About this task: For this exercise, please transcribe exactly and only the lines from the one containing "Instruction: Expand the" through the end of the material, both ends included, without pictures.

※ ※ ※

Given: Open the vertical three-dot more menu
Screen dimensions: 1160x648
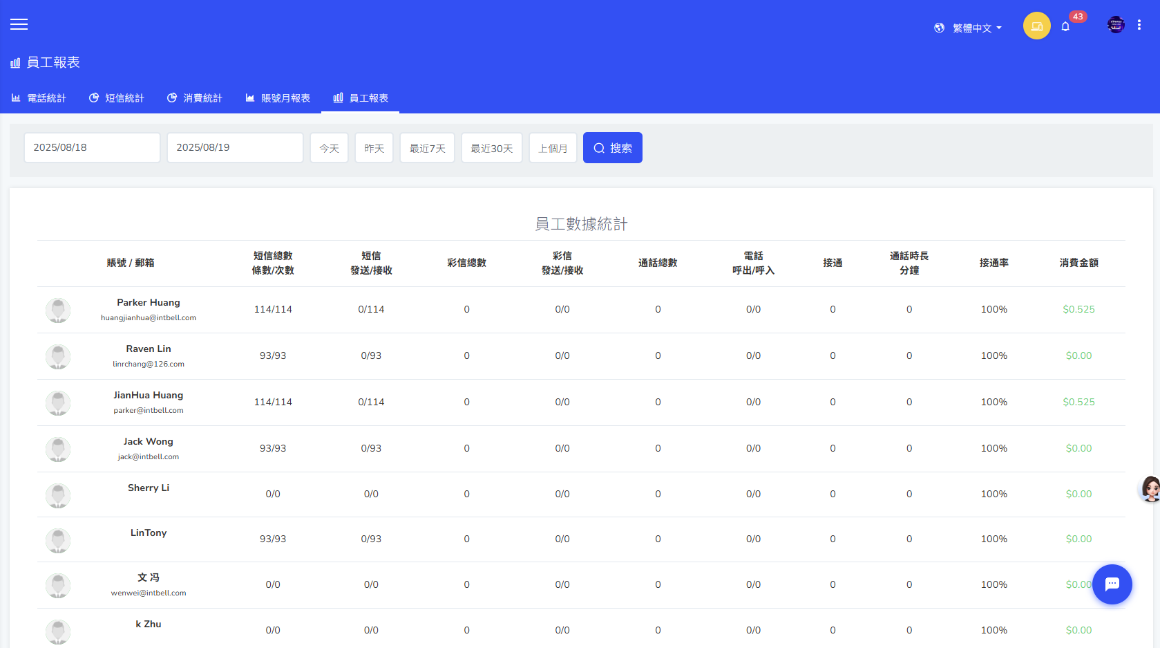Looking at the screenshot, I should click(1139, 25).
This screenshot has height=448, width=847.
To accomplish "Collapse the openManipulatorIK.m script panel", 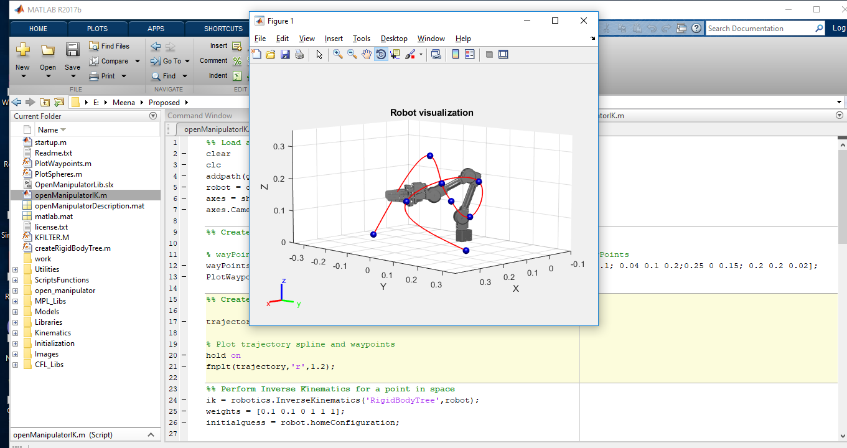I will (150, 434).
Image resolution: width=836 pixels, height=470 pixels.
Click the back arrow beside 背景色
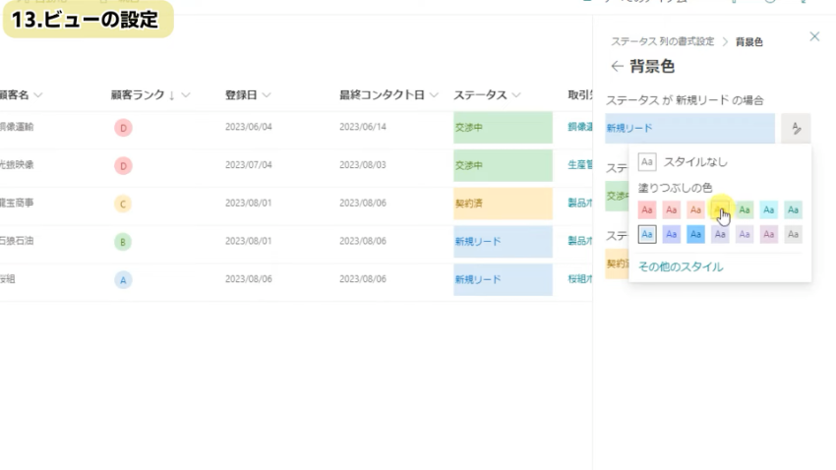point(617,67)

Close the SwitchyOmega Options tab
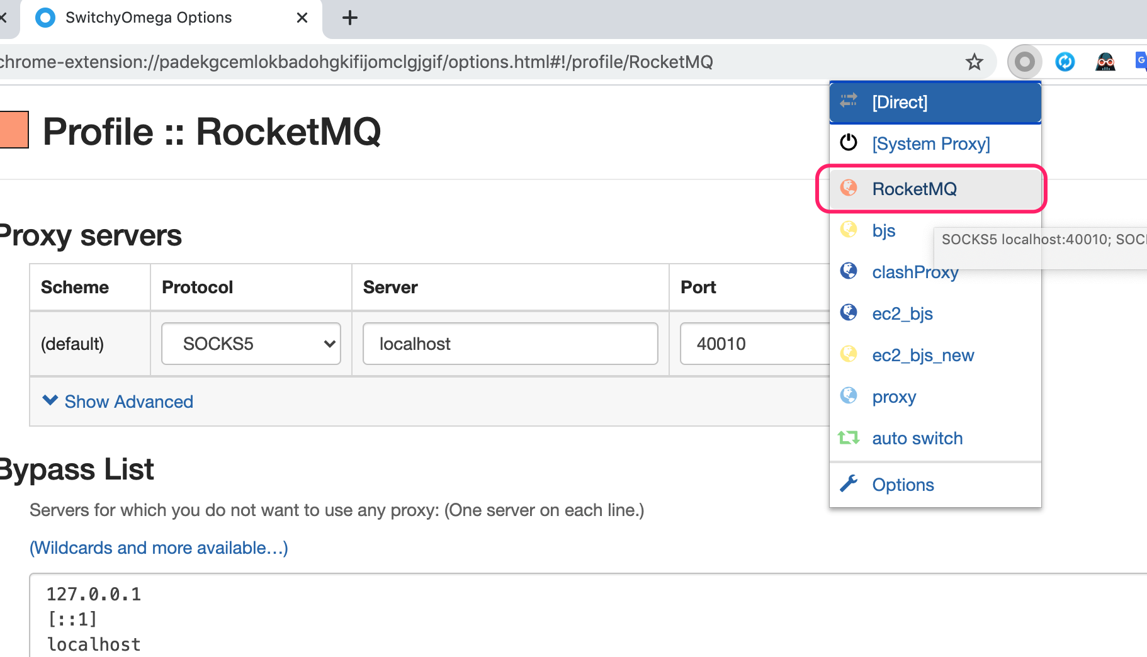click(x=302, y=18)
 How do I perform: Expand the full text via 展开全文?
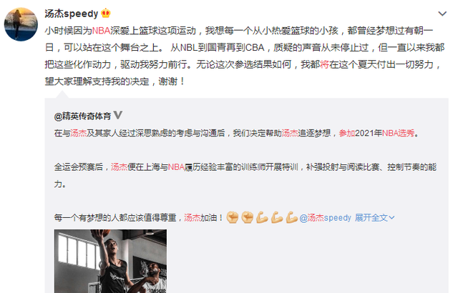click(x=375, y=218)
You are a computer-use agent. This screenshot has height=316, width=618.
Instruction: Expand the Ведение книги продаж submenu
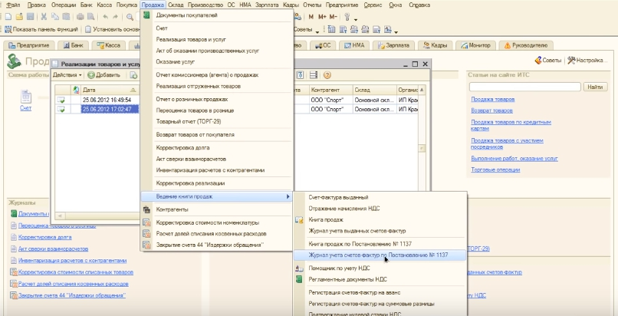tap(216, 196)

※ ※ ※

Output for this task:
Instruction: Expand the Ведение книги продаж submenu
tap(216, 196)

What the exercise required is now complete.